Филип задумал памятник в виде шарообразного горшка — большого, простого. Со слоями, подобно круглой земле — из недр бьет пламя, над пламенем — слой угля, в котором просматриваются очертания окаменелостей, над углем разлилась морская темная синева, а над морем — чернильно-черное небо, с луной, и следы белой пены, одновременно исступленной и стилизованной, в ней должно быть что-то японское. Горшок словно стоял у Филипа перед глазами. Но его чудовищно трудно будет сделать — сплавить вместе все эти глазури, и еще трудная красная глазурь, которая должна быть и кровавой, и огненной. Филип рисовал ящериц, стрекоз и улиток, скрюченных в непроглядно-черном угле. Иногда он думал, что нужна полная луна, а иногда — что узенький серп, едва процарапанный.
Филип решил — он не привык анализировать чувства других людей, — что смерть мужа принесла Серафите облегчение и свободу. Серафита стала запросто ходить в гости к соседям, пить чай с Фебой Метли, которая была добра к ней. Насчет Помоны Филип не был так уверен. Она казалась и более нормальной, и какой-то оглушенной.
Как-то ночью, в самый глухой час, он проснулся и услышал шаги в коридоре. Он с досадой подумал, что сейчас повернется ручка двери, но шаги прошли мимо. Торопливые, ровные. Филип хотел снова уснуть, но понял, что нельзя. Он накинул куртку и вышел во двор. Он услышал, как Помона отпирает дверь кухни. И выходит. Филип вообразил, что она хочет броситься в Военный канал. Но она вошла в мастерскую, которую Филип уже привык в мыслях называть своей. Светила полная луна. Филип встал под окном и услышал скрежет, царапанье. Его охватил ужас: что, если она собирается побить все сосуды? Он подкрался к двери и заглянул в мастерскую. Помона стояла в другом конце ее, отпирая запретный чулан. Филип понятия не имел, что она знает об этом чулане и тем более знает, где спрятан ключ.

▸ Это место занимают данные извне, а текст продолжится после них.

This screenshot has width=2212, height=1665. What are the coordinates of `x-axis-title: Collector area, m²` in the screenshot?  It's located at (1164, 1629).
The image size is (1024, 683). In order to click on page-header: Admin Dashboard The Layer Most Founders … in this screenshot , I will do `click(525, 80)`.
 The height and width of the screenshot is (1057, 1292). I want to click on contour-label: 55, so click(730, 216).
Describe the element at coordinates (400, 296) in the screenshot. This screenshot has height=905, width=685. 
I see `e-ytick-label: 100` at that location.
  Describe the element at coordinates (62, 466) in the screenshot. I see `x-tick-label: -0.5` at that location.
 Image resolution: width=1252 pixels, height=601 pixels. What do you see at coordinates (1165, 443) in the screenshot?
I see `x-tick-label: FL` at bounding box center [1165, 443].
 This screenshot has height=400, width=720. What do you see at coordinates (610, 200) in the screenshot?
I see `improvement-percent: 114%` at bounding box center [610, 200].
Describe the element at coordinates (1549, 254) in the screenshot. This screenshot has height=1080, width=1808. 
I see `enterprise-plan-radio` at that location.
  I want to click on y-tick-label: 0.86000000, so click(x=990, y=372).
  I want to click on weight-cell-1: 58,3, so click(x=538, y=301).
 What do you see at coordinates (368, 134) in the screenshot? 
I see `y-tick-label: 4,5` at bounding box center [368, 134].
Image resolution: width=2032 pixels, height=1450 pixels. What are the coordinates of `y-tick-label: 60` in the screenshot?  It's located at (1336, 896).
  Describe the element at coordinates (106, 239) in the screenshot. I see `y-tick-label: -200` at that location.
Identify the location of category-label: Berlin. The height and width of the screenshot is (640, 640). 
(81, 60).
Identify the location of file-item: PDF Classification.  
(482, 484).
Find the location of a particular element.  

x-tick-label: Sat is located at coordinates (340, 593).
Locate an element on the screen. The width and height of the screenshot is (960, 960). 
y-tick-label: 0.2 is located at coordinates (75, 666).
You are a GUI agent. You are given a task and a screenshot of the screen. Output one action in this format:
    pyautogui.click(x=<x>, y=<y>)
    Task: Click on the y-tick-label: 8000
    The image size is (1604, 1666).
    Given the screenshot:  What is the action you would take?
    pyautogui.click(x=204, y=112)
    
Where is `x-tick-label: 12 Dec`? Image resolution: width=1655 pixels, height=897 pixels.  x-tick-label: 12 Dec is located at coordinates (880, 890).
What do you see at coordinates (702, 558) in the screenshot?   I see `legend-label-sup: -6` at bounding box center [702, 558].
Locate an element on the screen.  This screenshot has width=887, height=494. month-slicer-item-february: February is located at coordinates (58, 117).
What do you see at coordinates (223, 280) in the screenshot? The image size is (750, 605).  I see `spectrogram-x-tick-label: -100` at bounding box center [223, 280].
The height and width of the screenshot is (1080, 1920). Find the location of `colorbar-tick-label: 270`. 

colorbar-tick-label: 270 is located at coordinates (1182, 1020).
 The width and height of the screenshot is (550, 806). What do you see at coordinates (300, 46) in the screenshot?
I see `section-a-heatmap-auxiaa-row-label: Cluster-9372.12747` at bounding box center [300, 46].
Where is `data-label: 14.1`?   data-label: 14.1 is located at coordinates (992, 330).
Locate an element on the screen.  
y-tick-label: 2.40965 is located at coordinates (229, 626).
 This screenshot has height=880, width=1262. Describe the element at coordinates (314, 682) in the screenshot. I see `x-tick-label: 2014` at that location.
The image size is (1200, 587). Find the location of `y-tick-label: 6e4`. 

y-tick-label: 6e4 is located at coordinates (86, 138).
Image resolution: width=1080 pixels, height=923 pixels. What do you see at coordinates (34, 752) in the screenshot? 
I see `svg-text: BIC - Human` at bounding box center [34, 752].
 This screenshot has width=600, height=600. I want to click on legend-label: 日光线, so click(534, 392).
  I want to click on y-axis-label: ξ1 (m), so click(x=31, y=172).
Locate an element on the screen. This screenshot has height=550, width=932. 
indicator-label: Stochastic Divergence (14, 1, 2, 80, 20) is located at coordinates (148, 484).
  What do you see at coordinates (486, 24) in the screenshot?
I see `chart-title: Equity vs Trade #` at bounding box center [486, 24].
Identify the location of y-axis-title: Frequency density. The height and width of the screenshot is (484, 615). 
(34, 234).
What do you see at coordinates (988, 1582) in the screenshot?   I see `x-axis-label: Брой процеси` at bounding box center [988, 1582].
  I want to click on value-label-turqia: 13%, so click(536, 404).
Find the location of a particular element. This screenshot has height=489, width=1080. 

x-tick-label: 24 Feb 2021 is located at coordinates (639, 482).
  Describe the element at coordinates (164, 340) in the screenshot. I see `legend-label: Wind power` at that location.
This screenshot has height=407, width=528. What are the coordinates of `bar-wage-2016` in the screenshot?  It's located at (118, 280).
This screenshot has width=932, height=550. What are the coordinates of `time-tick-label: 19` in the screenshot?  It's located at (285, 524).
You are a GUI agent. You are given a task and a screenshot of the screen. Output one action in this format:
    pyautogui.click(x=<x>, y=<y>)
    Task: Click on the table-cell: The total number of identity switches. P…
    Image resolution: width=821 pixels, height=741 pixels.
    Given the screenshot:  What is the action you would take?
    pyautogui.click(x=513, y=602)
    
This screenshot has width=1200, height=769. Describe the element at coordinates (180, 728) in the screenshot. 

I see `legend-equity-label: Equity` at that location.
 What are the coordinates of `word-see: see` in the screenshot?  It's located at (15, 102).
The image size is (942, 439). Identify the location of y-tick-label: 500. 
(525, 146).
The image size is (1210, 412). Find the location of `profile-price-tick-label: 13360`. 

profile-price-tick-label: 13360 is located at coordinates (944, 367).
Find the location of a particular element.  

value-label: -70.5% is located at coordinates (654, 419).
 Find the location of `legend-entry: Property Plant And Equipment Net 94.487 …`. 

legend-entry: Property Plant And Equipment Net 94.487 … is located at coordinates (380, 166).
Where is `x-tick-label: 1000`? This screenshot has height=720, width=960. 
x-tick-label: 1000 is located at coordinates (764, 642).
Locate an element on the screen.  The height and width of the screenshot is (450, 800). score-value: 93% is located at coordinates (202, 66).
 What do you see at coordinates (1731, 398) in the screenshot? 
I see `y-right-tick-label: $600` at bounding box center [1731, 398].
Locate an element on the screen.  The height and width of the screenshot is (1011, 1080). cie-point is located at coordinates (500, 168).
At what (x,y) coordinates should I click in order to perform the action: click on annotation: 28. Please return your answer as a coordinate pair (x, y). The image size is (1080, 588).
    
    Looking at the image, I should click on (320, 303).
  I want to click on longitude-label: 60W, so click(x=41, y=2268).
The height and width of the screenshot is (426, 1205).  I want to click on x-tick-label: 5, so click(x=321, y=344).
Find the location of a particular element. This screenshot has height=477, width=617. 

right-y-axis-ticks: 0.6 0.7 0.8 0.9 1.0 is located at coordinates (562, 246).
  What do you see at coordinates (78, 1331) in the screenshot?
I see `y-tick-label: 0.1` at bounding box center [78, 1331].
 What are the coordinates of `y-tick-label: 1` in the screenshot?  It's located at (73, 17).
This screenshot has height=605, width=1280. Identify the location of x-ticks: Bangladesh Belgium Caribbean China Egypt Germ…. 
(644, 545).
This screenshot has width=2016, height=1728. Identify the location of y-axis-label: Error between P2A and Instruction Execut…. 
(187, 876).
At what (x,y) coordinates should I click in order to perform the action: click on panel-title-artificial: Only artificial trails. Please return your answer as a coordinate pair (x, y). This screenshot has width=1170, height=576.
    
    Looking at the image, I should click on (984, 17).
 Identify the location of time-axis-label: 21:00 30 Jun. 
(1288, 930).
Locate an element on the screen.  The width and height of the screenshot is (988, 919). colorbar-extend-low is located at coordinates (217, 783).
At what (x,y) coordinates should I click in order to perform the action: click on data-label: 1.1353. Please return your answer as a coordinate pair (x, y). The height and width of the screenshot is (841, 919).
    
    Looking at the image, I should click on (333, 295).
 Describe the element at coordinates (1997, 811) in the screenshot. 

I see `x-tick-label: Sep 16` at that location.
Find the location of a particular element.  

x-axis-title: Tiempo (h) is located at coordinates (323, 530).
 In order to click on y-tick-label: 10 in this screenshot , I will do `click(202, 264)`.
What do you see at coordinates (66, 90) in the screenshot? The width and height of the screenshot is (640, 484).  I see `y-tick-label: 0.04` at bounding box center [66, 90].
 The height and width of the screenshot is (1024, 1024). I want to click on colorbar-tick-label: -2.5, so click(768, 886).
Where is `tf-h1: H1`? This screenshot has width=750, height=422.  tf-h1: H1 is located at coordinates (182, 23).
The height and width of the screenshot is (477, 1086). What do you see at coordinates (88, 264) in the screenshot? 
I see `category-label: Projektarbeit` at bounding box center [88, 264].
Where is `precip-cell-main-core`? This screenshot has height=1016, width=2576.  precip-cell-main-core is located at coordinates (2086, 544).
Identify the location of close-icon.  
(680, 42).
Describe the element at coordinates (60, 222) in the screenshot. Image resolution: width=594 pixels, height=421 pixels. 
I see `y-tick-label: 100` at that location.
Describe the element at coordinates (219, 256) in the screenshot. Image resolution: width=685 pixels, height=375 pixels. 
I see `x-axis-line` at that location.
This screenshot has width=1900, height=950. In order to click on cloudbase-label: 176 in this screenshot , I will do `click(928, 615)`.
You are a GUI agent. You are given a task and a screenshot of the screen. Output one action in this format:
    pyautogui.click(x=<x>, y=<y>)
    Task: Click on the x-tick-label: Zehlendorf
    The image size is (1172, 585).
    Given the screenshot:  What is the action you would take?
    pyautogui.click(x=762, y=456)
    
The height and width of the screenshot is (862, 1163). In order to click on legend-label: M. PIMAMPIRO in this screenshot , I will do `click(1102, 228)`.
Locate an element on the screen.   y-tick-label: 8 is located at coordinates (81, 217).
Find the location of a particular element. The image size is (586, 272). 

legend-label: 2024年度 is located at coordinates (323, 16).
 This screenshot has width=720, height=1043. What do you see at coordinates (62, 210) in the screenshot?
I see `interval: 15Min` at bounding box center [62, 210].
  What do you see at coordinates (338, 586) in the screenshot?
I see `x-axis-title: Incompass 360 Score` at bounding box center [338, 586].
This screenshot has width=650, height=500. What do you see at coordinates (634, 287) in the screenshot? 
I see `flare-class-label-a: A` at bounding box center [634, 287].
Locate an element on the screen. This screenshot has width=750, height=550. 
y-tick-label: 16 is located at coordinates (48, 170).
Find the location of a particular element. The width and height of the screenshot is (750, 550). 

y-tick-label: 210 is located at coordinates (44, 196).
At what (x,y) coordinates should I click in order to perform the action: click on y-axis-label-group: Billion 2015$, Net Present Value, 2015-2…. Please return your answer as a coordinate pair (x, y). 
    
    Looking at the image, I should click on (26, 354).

Она вышла с белой вазой в форме обнаженной девушки. Она шла как во сне, механическими шагами, но Филип уже не был уверен, что она действительно спит. Он последовал за ней на безопасном расстоянии — оба были босы — в сад. Она поплыла дальше, к яблоням. Присела под яблоней и вытащила из-под корней острую лопату.
— Я знаю, что ты здесь, — сказала она. — Не говори ничего. Просто помоги.
Он вышел из тени. Помона протянула ему творение отца: прекрасное, экстатическое лицо с вьющимися волосами, рот приоткрыт, а внизу — искуснейшим образом сделанная вульва, широко раздвинутые пушистые своды, изящные округлые губки. Помона сказала:
— Я не могу их разбить. Но могу спрятать. Под деревьями.
— Хочешь, я их сам закопаю.
— Они не твои. Я должна сама. По одной… по одной… И когда они все будут… — под-землей… тогда…
Филип обнаружил, что гладит пальцами холодный горшок, потому что не хочет предлагать Помоне фальшивое сочувствие. Он встал рядом с ней на колени, взял лопату и принялся копать. Помона вытащила кусок старой простыни, завернула вазу и сунула, без нежности и без злости, в яму. Филип протянул руку, чтобы помочь девушке встать, и тут же испугался, что она бросится к нему в объятия. Но она отстранилась.